[Text and item location lines]
— start —
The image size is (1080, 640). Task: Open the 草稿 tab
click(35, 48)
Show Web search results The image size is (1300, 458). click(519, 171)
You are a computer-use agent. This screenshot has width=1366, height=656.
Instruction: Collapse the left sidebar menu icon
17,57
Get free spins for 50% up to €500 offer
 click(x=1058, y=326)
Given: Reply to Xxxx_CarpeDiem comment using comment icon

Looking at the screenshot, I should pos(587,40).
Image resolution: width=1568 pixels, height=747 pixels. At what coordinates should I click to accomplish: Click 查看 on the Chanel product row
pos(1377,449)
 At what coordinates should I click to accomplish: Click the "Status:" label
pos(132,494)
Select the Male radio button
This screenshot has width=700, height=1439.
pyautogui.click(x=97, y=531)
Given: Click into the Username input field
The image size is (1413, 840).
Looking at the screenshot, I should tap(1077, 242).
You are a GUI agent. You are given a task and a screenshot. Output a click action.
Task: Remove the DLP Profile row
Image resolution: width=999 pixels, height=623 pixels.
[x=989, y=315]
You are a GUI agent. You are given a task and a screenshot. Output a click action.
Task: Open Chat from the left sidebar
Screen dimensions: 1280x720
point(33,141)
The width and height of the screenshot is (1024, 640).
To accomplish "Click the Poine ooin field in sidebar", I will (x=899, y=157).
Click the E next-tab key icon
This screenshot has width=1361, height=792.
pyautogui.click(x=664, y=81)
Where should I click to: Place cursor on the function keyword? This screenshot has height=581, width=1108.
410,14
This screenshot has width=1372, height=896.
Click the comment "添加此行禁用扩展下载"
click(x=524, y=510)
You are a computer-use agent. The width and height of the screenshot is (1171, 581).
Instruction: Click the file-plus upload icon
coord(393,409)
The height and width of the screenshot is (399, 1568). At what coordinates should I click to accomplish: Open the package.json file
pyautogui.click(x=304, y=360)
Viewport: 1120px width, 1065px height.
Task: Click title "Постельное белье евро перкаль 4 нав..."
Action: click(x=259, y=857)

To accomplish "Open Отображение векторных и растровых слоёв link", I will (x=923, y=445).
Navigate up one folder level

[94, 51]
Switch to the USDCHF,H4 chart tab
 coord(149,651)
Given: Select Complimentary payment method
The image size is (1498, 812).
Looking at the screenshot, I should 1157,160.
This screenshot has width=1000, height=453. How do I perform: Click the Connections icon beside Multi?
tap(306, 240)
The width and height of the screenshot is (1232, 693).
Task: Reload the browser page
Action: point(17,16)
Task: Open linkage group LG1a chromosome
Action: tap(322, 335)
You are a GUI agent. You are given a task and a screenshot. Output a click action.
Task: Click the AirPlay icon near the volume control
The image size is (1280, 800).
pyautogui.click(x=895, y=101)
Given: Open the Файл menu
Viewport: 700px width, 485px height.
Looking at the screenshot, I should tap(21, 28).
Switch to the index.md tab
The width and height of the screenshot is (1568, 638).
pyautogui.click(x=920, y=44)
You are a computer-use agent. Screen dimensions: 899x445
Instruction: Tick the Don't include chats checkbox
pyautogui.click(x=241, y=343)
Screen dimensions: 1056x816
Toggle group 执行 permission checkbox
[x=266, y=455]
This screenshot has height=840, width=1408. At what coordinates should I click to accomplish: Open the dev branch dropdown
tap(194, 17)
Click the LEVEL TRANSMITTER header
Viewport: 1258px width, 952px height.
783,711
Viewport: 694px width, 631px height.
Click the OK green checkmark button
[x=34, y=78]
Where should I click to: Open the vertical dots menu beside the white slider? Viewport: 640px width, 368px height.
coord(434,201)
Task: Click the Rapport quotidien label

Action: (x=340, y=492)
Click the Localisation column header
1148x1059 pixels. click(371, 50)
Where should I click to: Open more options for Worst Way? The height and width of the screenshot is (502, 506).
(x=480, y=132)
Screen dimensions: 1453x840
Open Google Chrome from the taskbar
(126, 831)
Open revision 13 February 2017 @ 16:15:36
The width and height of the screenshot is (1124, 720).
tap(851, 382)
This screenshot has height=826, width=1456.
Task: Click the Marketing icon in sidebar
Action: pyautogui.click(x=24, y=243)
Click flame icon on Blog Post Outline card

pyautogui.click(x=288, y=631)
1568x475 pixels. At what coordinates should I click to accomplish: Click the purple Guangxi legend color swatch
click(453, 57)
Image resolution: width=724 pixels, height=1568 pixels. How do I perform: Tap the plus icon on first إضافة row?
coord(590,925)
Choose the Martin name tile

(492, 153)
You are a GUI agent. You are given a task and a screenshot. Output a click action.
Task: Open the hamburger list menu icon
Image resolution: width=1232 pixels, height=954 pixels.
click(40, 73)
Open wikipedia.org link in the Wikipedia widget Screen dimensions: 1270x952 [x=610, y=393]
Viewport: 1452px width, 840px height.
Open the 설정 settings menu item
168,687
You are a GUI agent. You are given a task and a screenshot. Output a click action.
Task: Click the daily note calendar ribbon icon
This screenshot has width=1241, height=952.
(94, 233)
— end —
_What you need to do_. Rewrite the lines between the one holding "Click the LEVEL TRANSMITTER header" and the one holding "1148x1059 pixels. click(371, 50)", inclusive, swapping "header" for "heading" and leaving everything else unchanged.

_The answer_.
Click the LEVEL TRANSMITTER heading
Viewport: 1258px width, 952px height.
783,711
Viewport: 694px width, 631px height.
Click the OK green checkmark button
[x=34, y=78]
Where should I click to: Open the vertical dots menu beside the white slider? Viewport: 640px width, 368px height.
coord(434,201)
Task: Click the Rapport quotidien label

Action: (x=340, y=492)
Click the Localisation column heading
1148x1059 pixels. click(371, 50)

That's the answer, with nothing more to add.